第4話

「また来る」と言って埜上が帰ってから、なんとなく身構えるような気持ちで過ごしていたが、埜上は訪ねて来なかった。


 どうやら諦めたらしいと思いかけていたある日の午後。


「おーい。誰かいないのか」

 

 表から大声で呼ぶ声が聞こえる。慌てて裏の畑から玄関の方に回ると、体の大きな坊主頭の男が立っていた。まだ、そう暑くはないのにバタバタと忙しく扇子を動かしている。


「あの……?どちら様ですか?」

 言い終わらぬ内に、

「おぅ、いたか。上がらせてもらおうか」

 と言うと、返事も聞かずにずかずかと家の中に入っていく。贅沢な身なりに似合わぬ横柄な口をきく男だった。男を追うようにして慌ててみさ緒も中に入ると、男はドカッと部屋の真ん中に腰を下ろした。


「ほぅ……」

 感嘆するような声を出して改めてみさ緒の顔をじっと眺めている。

 そして


「迎えに来た」

 と、いきなり言った。

「え?」

 

 思いがけないことだったが、もしかしたらフミの言っていた迎えの人かもしれない、と思いあたった。


「早く用意しろよ」

 決めつけるように言うと、またバタバタと扇子を動かしている。

 どこまでも偉そうな態度の男だ。


「大して持っていくものもなかろうが、もうここに戻ることはないんだから、早く自分の荷物をまとめろよ。風呂敷ひと包ほどもあるかどうかなんだろ。さぁさぁ早く」


 いきなり部屋に上がってきたかと思えば、みさ緒の返事も聞かずに、早く準備しろと急かすこの男……。この男が漂わせる何となく底知れない感じが気になる。

 

 でも、フミが言っていたという迎えの男なのかも……。

 どっちつかずでみさ緒がぐずぐずしていると、いつの間にか男が今にも息がかかりそうなくらいの近さににじり寄っていた。

 びっくりして思わず顔を背けたが


「ふぅーん」

 顎を撫でながらにやにやしている。


「なるほど埜上の言ってたとおりだ。

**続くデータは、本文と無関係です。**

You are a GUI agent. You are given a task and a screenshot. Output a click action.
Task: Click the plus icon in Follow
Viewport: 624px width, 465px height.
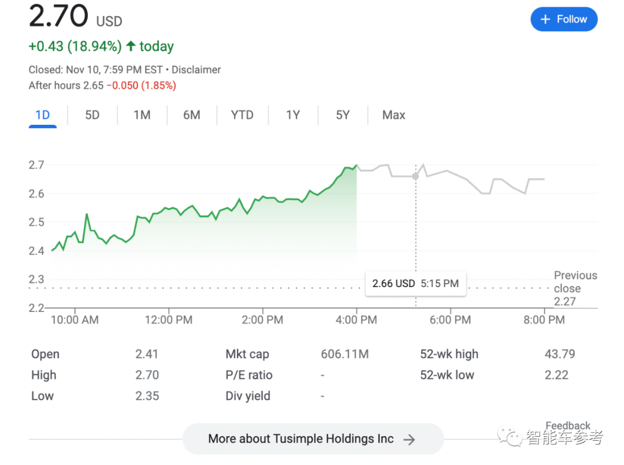pyautogui.click(x=545, y=20)
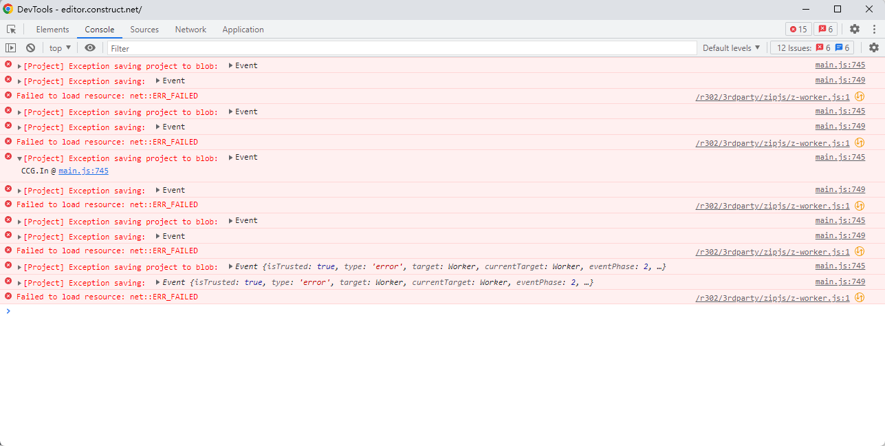Open the Application panel
Image resolution: width=885 pixels, height=446 pixels.
coord(243,29)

そこらへんの娘とは、ちっと顔立ちが違う」

 とずけずけと言う。


「なっ……」

 男の口から埜上の名が出て、びっくりして振り返った。


「何をそんなに驚いているんだ? 埜上から話は聞いているんだろ? 埜上は、お前がちゃんと聞き分けたと言っていたがな」

 いざとなると里心がついたか、とまたにやにやしている。


「ひとりでいるんじゃ心細かろう? 生活のこともあるし、な。うちに来れば、他に女もいるし飯に困ることもない。慣れれば、こんないいところはないと思うようになるさ。それにあんたは、人気が出そうだ」


 機嫌を取るようにして話しかけてくる。こういうのを猫なで声、と言うのだろう。さっきから一人でぺらぺら喋っているが、この男について行った先の生活が明るいものだとはとても思えない。

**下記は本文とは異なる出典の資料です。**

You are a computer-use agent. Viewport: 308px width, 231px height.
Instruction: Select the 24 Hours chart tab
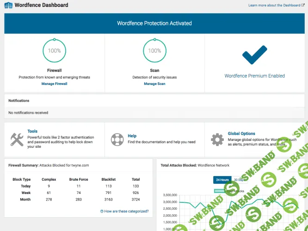(x=222, y=180)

「あの、本当に迎えの人なんですか? あの、聞くのが遅くなりました。お名前はなんと?」

「あん?」

「だからお名前はなんと?」

「名前? 名前がどうした。俺は、お前を迎えにきた者だ。それじゃ不服か?」


 違う、この人じゃない! 「迎えに来た」という言葉を聞いて、舞い上がってしまった自分が悔やまれる。自分の待ち人は、この男ではなかった。

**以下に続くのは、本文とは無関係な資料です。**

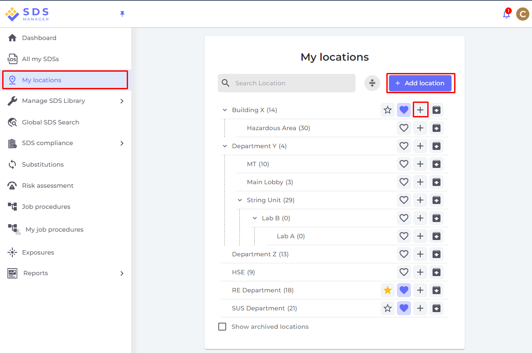Open the notifications bell icon
The width and height of the screenshot is (532, 353).
click(x=506, y=14)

 危うくとんでもない間違いをするところだった。行くつもりはありませんって、はっきり断らないと。

 そう思ったら心臓がバクバクしてきた。男がちらちら見せる怖い裏社会の雰囲気にすっかり呑み込まれてしまっていた。


「あの、私、行きません」


「なんだって?」


「私、行かないです」

 

 声を絞り出すようにしてそう言うと、ギュッと手を握りしめて男を見返した。怖くてしょうがない。全身がガタガタと震えてきそうになるのを必死に堪えた。

 男はじろりと目をむくと、小娘が生意気に逆らうつもりか、という顔でみさ緒を見た。

 そして脅しのつもりだろう、急に大きな声を出すとこう言った。


「今さら何を言っているんだ。いいから来るんだよ。もう埜上には金も払ってある。話は付いているんだよ」

 みさ緒の手をグイっと掴んで引っ張る。どうでも連れて行くつもりだ。


「止めて下さい!誰か助けて!」

 

 必死に叫んでいるつもりなのに、声が喉に張り付いてうまく出ない。口は大きくパクパクしているのにしゃがれた声が出てくるだけだった。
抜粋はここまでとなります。